**Student t test**

**Student t test**

William Sealy Gosset in 1908 published his work under the pseudonym “Student” to solve problems associated with inference based on sample(s) drawn from normally distributed population when the population standard deviation is unknown. He developed the t-test and t-distribution, which can be used to compare two small sets of quantitative data collected independently of one another, in this case this t-test is called independent samples t-test or also called unpaired samples t-test.

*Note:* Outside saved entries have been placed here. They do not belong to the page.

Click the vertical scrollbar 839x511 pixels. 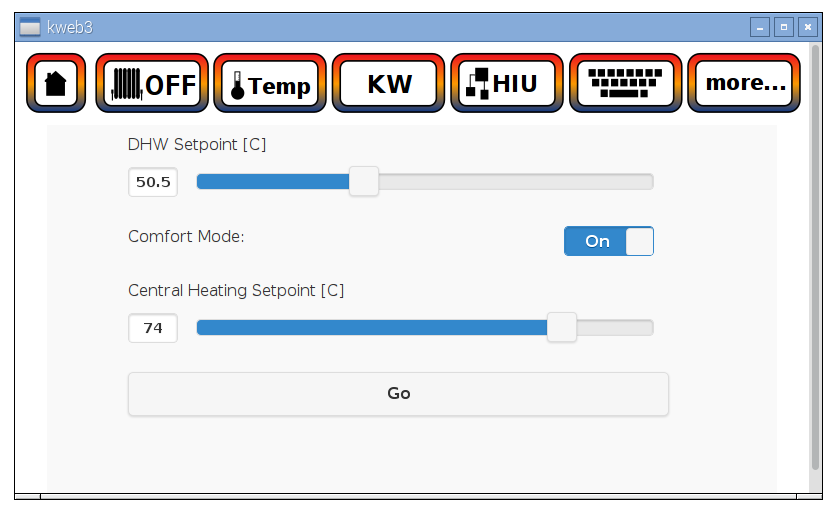(x=816, y=257)
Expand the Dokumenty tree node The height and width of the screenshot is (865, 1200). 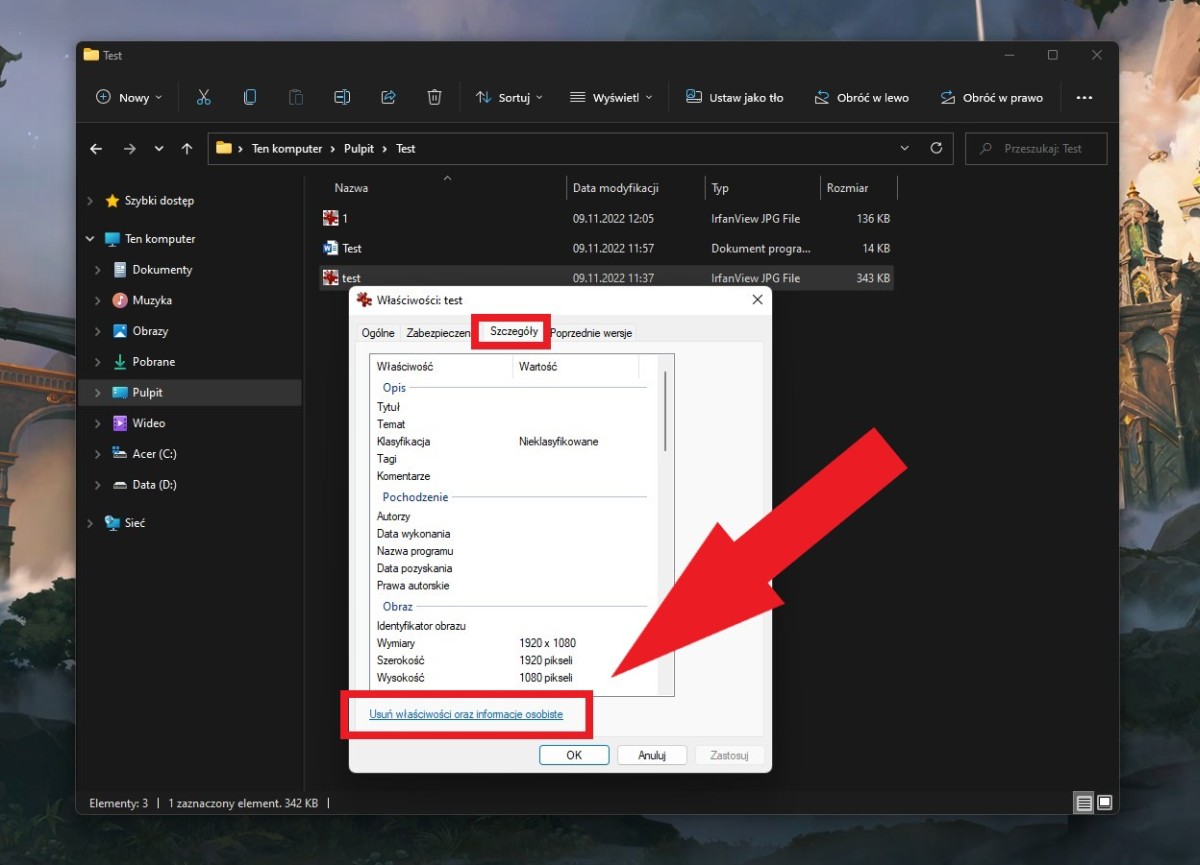click(x=98, y=270)

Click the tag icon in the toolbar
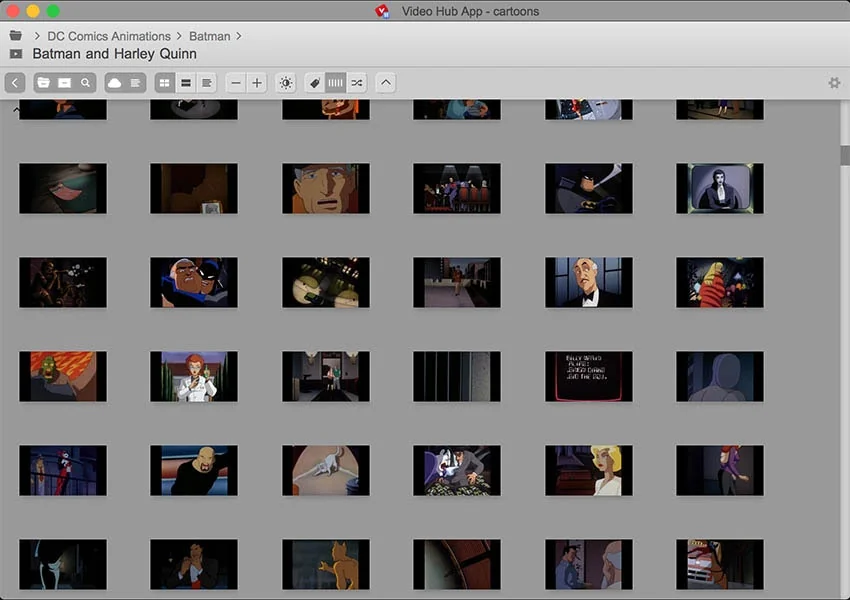[314, 83]
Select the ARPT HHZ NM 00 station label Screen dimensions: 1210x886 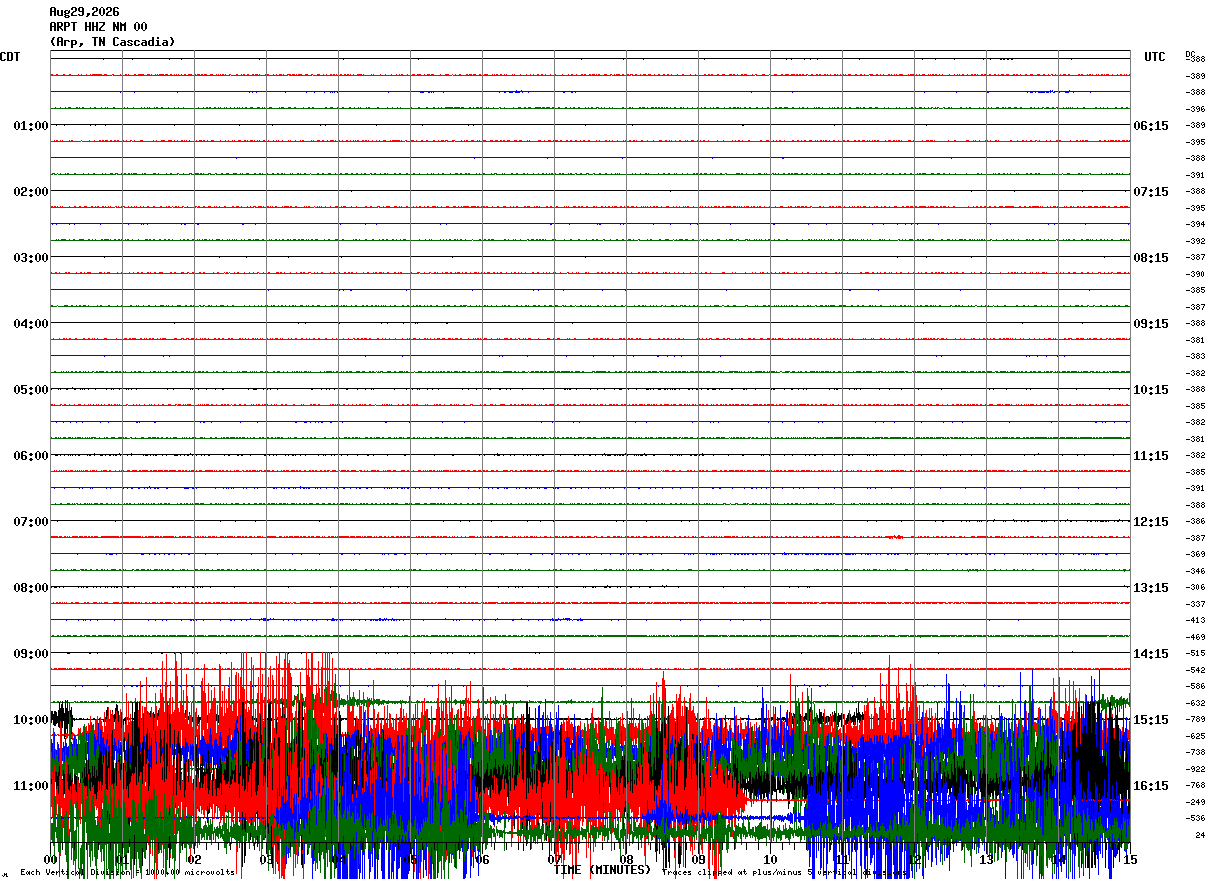pos(98,27)
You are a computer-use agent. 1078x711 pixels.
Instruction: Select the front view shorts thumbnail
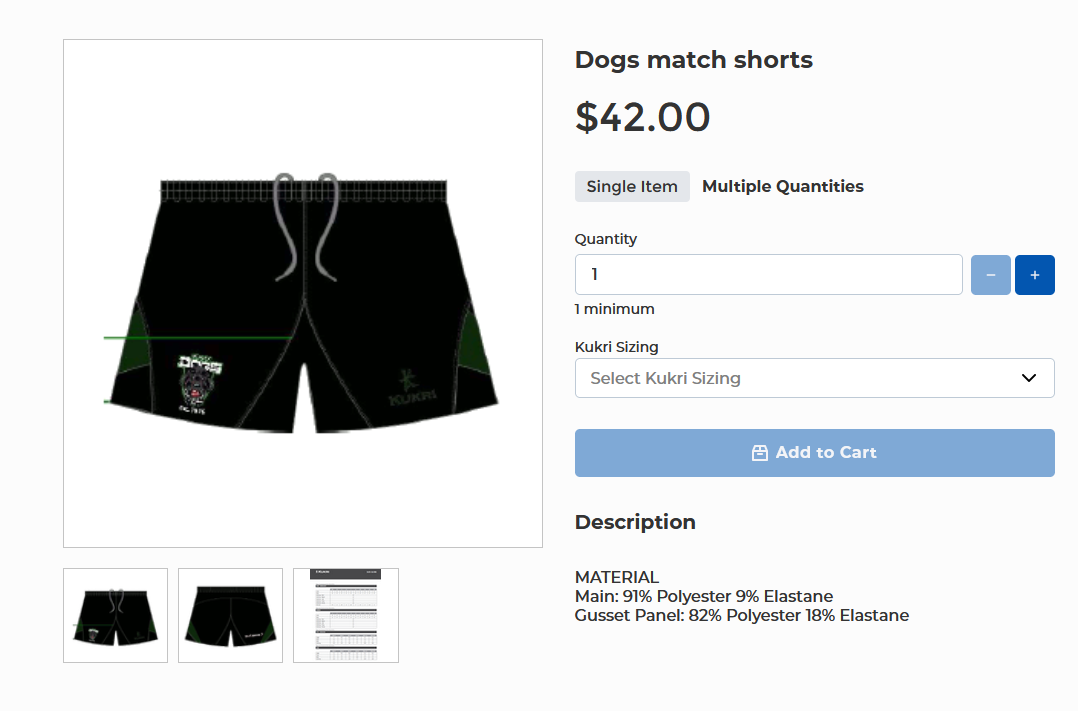click(115, 615)
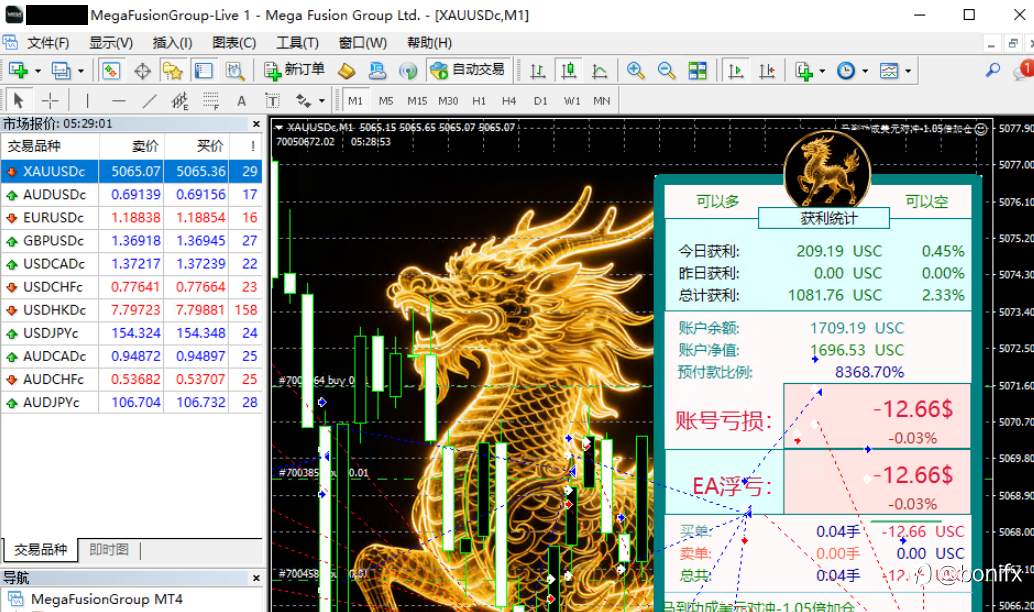1034x612 pixels.
Task: Switch to the 即时图 tab
Action: 111,550
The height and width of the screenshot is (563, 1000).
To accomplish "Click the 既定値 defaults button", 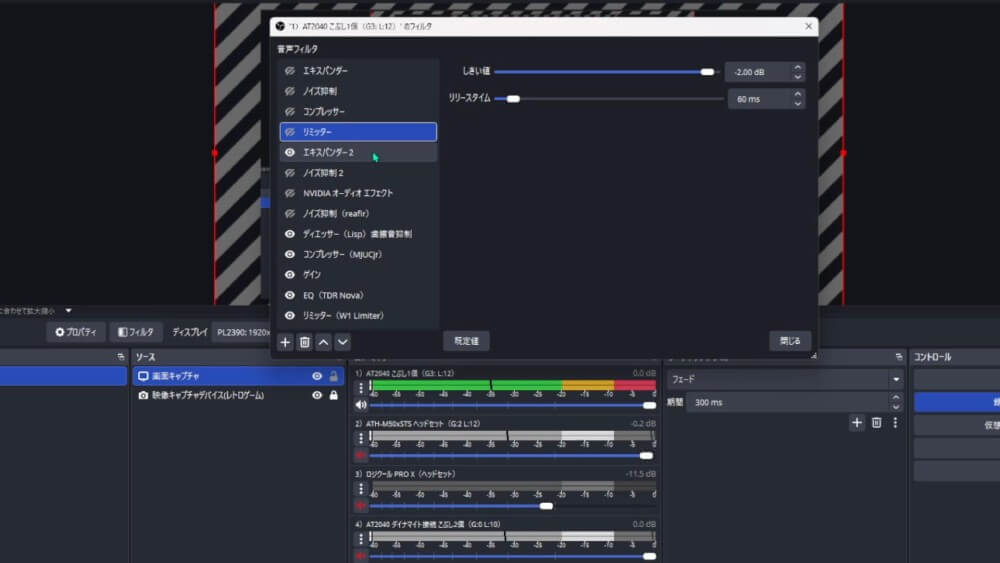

Student’s t-test is the most commonly used statistical techniques in testing of hypothesis on the basis of difference between sample means. The t-test can be computed just by knowing the means, standard deviations and number of data points in both samples by using the following formula

\[t=\frac{\overline{X}_1-\overline{X}_2 }{\sqrt{s_p^2 (\frac{1}{n_1}+\frac{1}{n_2})}}\]

where $s_p^2$ is the pooled (combined) variance and can be computed as

\[s_p^2=\frac{(n_1-1)s_1^2 + (n_2-2)s_2^2}{n_1+n_2-2}\]

Using this test statistic, we test the null hypothesis $H_0:\mu_1=\mu_2$ which means that both samples came from the same population under the given level of significance or level of risk.

If the computed t-statistics from above formula is greater than the critical value (value from t-table with $n_1+n_2-2$ degrees of freedom and given level of significance, say $\alpha=0.05$), the null hypothesis will be rejected, otherwise null hypothesis will be accepted.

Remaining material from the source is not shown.